La psychose d’un vide institutionnel au Togo plane ? Non, répond catégoriquement Gilbert Bawara. Le ministre en charge des relations avec le Parlement et des institutions de la République s’est exprimé ce lundi 23 février 2026 lors de la 26e session du Cadre permanent de concertation (CPC), instance de dialogue politique réunissant gouvernement et acteurs sociopolitiques.
Son message est clair : la transition vers la Ve République se fait en douceur, sans rupture.
Ce qui inquiète (et pourquoi)
Depuis l’adoption de la nouvelle constitution, plusieurs institutions sont en cours de recomposition. Certaines ont changé de nom, d’autres de missions. Dans l’attente de la désignation de leurs nouveaux membres, des craintes se sont exprimées sur d’éventuels dysfonctionnements, voire un vide juridique préjudiciable à la bonne marche de l’État.
Les investisseurs, les partenaires internationaux et les citoyens attendent des garanties de stabilité. C’est à cette attente que Gilbert Bawara a voulu répondre.
Ce qui fonctionne déjà
Selon le ministre, plusieurs lois organiques sont déjà adoptées et en vigueur. Des institutions clés sont soit opérationnelles, soit en phase de finalisation de leur mise en place :
- Commission nationale des droits de l’homme
- Haute autorité de régulation des communications écrites, audiovisuelles et numériques
- Protecteur du citoyen
- Conseil économique, social et environnemental
- Autorité de lutte contre la corruption
« Il n’y a pas de rupture institutionnelle.

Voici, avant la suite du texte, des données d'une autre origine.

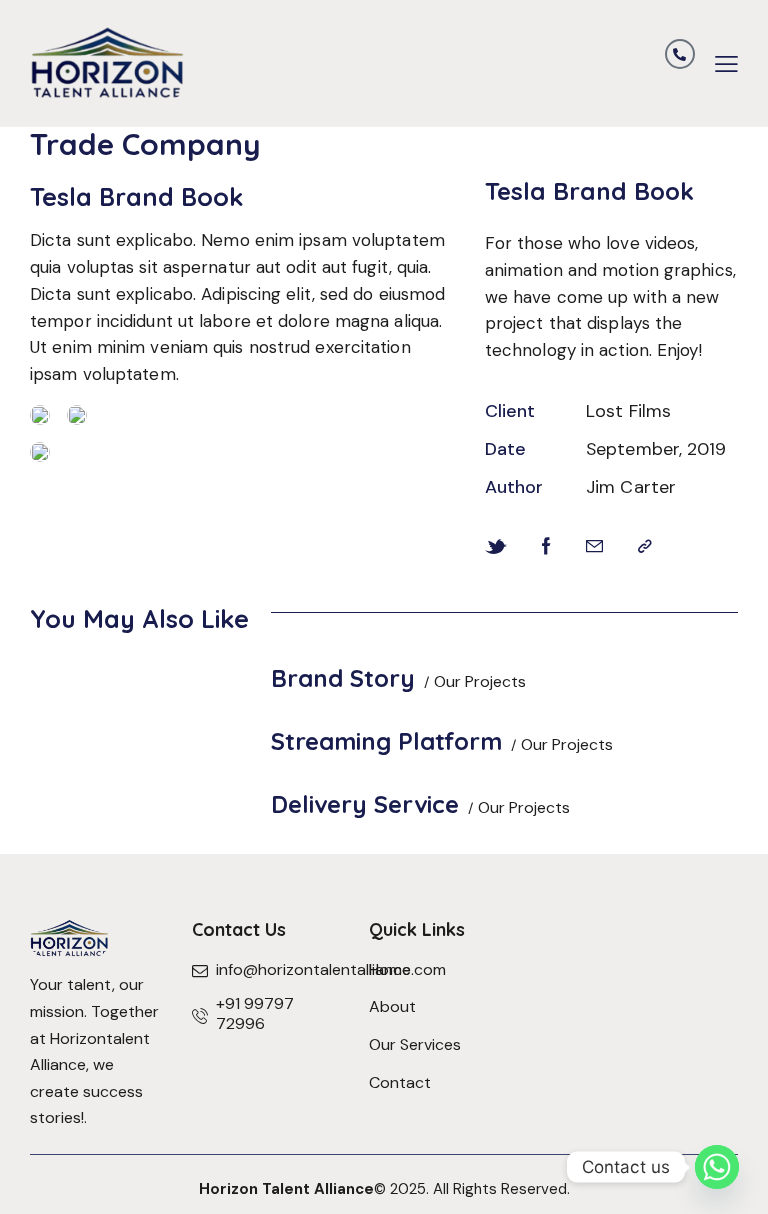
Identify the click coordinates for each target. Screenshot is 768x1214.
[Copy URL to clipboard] (645, 547)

Les organes existants poursuivent leurs missions dans le respect du principe de continuité de l’État« , a insisté Gilbert Bawara.
Trois juridictions majeures en préparation
Parmi les innovations de la Ve République, trois nouvelles juridictions supérieures sont en cours de création :
- La Cour de cassation : juridiction suprême de l’ordre judiciaire
- Le Conseil d’État : compétent pour les contentieux administratifs
- Le Tribunal des conflits : une nouveauté qui tranchera les différends de compétence entre ordres juridictionnels
Cette réorganisation vise à clarifier la hiérarchie des normes et à renforcer la sécurité juridique, dans un environnement où les textes nationaux interagissent de plus en plus avec les normes communautaires et internationales.
Ce que les Togolais doivent retenir
Le message de Gilbert Bawara s’adresse à tous : même si certaines institutions changent de visage, l’État continue de fonctionner. Les services publics tournent. Les décisions continuent d’être prises. Les droits des citoyens restent protégés.
« Pas de vide institutionnel au Togo. » La formule de Gilbert Bawara se veut rassurante. Reste désormais à concrétiser sur le terrain la mise en place effective de toutes les nouvelles institutions, dans des délais raisonnables. Car si les textes sont importants, c’est leur application qui donne confiance aux citoyens et aux partenaires du Togo.